_Exercise requirements_.
Output what the records say, word for word, with no images.

_Record set_.
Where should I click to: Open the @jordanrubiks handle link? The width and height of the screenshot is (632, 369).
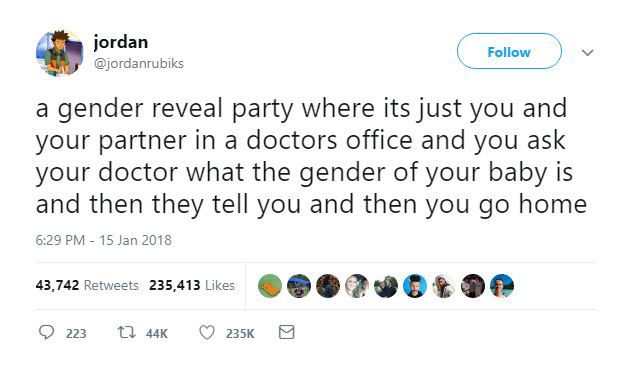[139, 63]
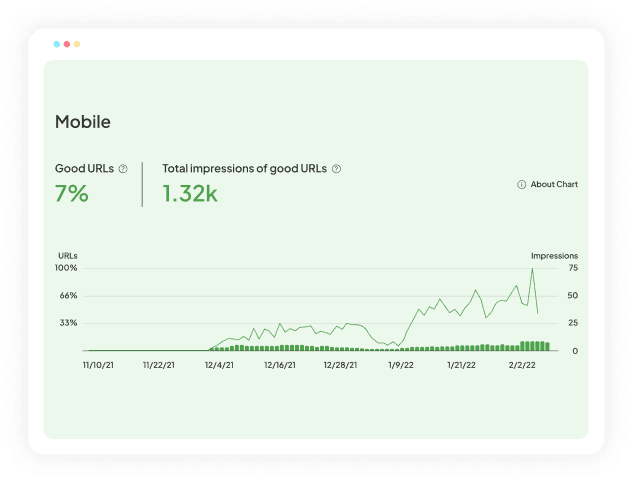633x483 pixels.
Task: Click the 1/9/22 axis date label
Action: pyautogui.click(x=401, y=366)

_Task response_.
Where should I click to: Open the @jordanrubiks handle link? The width and height of the screenshot is (632, 369).
[139, 63]
633x483 pixels.
Task: Click the 1/9/22 axis date label
Action: pyautogui.click(x=401, y=366)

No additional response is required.